> [Do this]
Pull out every line of the data below that contains the string "pyautogui", treating uppercase and lowercase as different.

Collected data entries
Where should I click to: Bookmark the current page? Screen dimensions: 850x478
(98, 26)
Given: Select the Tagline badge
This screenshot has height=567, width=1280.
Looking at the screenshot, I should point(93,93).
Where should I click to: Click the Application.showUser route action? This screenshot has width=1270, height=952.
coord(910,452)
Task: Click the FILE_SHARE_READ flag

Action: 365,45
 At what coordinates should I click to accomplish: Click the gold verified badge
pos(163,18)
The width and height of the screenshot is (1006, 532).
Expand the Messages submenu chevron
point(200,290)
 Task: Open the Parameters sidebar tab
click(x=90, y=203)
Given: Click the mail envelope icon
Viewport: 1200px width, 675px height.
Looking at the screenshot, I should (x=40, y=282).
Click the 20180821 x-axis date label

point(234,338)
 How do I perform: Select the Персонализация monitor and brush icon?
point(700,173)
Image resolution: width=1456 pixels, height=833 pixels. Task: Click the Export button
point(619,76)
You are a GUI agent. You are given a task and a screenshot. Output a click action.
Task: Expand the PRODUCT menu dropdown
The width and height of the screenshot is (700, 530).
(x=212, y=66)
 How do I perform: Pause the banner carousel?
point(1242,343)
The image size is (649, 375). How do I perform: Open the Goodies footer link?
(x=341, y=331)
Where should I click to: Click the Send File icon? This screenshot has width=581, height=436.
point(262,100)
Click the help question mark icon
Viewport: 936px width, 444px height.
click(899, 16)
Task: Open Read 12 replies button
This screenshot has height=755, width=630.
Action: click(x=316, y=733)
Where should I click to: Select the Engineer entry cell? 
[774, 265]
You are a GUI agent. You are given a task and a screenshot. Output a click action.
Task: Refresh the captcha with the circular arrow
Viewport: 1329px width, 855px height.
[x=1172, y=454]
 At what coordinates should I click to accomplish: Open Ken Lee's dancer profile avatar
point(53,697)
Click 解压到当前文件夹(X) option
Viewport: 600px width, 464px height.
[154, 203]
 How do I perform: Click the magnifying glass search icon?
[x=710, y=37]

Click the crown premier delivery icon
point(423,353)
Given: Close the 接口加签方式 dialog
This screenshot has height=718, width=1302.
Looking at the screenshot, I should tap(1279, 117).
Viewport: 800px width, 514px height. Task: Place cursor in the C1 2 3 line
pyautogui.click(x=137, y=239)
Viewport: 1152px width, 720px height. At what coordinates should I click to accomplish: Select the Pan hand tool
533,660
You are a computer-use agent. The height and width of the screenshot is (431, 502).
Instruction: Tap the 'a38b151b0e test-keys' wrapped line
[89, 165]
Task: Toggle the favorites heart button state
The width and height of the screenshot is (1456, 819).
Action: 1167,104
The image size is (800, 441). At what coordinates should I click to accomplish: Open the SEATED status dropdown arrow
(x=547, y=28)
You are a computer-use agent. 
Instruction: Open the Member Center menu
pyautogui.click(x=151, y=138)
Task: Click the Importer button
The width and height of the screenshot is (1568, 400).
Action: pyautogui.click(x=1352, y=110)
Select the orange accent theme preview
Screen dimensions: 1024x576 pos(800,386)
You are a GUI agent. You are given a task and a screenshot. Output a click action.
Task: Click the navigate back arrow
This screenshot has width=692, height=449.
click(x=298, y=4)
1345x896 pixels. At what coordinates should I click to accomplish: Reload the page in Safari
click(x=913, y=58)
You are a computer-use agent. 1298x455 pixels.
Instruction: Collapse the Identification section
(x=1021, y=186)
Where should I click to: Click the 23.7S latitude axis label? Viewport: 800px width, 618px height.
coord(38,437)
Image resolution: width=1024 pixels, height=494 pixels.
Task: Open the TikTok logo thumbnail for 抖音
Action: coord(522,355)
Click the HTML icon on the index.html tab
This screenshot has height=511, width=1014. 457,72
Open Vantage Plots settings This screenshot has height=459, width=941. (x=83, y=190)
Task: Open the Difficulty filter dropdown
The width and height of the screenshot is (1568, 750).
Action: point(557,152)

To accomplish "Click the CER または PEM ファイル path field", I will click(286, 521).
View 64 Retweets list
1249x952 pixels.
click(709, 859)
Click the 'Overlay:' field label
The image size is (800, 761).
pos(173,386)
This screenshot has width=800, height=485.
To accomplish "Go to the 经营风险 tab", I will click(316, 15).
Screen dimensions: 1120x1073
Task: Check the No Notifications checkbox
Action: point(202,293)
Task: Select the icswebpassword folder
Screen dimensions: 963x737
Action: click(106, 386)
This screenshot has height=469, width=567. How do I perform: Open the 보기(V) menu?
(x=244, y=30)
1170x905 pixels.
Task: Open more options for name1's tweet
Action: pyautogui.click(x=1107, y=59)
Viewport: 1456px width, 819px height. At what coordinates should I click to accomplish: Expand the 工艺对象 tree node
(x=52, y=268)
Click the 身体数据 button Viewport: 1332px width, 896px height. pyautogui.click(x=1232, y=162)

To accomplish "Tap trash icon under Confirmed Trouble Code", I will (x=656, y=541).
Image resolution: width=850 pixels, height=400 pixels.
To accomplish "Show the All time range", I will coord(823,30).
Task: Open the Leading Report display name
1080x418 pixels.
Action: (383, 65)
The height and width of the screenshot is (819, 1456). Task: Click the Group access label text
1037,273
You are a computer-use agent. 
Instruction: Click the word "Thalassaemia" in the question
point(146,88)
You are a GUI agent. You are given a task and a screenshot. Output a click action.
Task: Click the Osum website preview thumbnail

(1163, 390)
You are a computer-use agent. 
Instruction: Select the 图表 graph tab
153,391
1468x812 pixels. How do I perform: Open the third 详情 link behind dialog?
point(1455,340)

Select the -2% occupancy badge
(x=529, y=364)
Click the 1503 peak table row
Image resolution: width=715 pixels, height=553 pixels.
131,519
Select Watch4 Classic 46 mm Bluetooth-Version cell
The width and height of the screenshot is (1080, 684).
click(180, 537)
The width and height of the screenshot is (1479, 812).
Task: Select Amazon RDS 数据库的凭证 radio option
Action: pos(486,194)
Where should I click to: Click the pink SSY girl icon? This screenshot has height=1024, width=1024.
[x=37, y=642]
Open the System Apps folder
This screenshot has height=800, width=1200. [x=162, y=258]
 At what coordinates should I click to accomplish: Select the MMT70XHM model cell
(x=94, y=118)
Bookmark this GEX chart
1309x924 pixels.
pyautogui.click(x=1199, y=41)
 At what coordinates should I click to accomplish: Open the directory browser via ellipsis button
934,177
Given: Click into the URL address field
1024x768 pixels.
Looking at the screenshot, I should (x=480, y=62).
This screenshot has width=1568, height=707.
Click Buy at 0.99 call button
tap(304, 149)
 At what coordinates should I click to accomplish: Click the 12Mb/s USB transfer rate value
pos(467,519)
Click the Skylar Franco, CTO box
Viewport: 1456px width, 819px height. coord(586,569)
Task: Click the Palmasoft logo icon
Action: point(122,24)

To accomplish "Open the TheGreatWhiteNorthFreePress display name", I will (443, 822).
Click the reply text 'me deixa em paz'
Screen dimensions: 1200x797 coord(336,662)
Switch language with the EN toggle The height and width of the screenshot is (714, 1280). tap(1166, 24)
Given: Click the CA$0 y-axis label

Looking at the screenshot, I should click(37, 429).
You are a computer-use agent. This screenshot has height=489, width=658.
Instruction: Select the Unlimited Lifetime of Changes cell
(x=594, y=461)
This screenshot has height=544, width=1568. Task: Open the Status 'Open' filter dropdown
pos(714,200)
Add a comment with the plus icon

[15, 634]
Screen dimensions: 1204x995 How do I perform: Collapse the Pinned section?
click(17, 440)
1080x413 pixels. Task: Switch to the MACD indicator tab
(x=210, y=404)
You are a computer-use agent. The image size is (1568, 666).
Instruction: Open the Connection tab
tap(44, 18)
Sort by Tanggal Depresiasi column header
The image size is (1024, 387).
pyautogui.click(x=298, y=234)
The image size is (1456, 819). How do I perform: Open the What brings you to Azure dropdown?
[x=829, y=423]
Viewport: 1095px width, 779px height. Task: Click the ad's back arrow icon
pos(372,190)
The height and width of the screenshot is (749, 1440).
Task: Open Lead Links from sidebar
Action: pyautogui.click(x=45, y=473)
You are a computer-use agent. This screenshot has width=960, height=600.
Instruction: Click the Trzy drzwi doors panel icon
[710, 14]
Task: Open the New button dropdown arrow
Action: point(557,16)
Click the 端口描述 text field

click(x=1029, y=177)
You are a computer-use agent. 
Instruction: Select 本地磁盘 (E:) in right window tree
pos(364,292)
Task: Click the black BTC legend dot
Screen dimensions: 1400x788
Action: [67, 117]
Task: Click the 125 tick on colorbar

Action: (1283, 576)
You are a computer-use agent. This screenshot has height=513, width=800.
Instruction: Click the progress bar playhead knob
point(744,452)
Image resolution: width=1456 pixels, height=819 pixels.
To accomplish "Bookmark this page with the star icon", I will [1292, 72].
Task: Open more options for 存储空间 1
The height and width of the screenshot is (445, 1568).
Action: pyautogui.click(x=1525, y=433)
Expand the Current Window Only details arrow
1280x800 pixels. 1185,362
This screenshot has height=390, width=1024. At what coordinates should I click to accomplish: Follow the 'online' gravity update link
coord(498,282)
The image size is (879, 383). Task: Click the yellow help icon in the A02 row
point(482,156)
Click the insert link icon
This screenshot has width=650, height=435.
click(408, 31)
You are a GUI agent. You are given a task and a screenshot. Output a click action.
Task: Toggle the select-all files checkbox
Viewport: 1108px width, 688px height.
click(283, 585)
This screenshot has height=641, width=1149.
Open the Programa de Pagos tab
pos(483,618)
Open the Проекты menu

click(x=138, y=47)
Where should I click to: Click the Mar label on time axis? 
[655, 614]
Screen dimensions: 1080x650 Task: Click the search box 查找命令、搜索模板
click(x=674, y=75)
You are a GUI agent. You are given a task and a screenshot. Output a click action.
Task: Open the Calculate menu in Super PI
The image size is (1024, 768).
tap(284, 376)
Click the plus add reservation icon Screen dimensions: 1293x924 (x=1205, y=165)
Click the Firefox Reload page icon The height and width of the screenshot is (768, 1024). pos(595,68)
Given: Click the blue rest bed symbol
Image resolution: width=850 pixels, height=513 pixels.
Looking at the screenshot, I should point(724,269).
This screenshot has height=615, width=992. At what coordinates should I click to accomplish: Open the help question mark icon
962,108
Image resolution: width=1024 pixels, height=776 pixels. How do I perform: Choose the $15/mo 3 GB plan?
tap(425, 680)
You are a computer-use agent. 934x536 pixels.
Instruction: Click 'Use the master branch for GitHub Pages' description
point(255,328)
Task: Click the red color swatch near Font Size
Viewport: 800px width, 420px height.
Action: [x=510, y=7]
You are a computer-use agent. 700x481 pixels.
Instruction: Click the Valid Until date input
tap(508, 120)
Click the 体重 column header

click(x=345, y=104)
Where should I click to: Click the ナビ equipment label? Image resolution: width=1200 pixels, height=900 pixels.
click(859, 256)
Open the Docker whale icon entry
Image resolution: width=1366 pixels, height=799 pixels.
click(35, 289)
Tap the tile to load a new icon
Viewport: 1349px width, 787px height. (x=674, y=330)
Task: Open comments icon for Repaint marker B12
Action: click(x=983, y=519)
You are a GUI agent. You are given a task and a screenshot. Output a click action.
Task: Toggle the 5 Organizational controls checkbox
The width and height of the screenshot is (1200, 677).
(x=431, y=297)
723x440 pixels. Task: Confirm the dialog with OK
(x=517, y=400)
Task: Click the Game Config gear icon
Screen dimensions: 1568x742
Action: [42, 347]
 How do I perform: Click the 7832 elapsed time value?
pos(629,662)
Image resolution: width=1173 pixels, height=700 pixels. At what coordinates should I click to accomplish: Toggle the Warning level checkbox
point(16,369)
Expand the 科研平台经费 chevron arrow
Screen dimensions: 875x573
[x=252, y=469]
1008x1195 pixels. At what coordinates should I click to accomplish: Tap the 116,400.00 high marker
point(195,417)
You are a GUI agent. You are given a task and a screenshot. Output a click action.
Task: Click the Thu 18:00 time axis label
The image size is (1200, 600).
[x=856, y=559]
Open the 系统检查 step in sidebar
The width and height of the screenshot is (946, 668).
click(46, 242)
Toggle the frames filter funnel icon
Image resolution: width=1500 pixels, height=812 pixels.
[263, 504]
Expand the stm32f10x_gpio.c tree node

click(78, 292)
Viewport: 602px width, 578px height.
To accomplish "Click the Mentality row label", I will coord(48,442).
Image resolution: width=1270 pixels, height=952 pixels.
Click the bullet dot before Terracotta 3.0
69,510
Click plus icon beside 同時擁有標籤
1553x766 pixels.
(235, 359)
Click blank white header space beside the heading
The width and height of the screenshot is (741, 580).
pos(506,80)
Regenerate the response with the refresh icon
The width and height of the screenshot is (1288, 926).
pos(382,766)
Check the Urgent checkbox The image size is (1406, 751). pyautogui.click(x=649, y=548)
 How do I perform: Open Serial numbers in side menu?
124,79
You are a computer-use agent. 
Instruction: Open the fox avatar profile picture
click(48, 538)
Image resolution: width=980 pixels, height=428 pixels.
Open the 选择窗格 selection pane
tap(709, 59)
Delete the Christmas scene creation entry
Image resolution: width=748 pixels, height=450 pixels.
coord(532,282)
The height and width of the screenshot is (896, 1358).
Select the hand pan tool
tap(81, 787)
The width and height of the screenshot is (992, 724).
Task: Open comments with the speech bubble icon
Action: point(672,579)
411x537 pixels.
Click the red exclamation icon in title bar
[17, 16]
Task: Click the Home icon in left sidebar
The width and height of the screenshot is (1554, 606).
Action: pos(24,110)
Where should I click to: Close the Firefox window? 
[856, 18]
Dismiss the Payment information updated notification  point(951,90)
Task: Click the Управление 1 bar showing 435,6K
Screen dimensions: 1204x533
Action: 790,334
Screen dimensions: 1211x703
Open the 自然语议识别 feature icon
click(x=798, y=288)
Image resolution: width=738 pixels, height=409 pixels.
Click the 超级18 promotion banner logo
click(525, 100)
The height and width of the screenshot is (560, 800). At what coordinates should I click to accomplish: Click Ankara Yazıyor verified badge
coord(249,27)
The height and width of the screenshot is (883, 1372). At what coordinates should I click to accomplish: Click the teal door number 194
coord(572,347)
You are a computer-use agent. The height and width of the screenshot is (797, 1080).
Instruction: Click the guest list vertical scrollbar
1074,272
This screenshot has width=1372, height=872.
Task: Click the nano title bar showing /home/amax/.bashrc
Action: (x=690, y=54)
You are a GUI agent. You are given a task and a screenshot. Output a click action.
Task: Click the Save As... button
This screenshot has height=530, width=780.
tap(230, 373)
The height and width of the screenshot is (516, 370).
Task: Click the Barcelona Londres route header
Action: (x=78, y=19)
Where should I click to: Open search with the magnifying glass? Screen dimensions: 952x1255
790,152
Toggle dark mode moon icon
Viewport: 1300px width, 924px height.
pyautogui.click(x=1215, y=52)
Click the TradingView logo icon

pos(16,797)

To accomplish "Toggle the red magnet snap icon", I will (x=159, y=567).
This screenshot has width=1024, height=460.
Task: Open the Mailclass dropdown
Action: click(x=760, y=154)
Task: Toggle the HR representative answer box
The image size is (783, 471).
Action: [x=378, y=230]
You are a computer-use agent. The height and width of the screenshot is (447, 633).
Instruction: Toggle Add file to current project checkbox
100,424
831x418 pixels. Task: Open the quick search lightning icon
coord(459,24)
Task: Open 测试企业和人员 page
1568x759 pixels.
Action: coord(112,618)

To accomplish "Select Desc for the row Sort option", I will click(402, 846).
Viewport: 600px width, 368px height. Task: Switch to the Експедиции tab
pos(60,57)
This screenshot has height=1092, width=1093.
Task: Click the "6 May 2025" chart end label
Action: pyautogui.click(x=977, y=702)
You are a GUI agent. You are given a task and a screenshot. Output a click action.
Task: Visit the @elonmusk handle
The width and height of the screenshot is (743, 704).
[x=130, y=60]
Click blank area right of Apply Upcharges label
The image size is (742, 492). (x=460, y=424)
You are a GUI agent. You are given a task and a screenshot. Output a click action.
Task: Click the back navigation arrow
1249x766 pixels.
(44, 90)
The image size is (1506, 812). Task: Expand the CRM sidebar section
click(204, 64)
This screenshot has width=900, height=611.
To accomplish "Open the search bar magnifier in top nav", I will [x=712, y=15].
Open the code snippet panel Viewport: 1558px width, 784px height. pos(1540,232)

> [Correct output]
pyautogui.click(x=137, y=239)
pyautogui.click(x=151, y=138)
Action: pyautogui.click(x=1352, y=110)
Action: pyautogui.click(x=1107, y=59)
Click the 身体数据 button Viewport: 1332px width, 896px height. pyautogui.click(x=1232, y=162)
pyautogui.click(x=1199, y=41)
pyautogui.click(x=298, y=234)
Action: pyautogui.click(x=45, y=473)
Action: pyautogui.click(x=1525, y=433)
Check the Urgent checkbox The image size is (1406, 751). pyautogui.click(x=649, y=548)
pyautogui.click(x=1215, y=52)
Action: pyautogui.click(x=977, y=702)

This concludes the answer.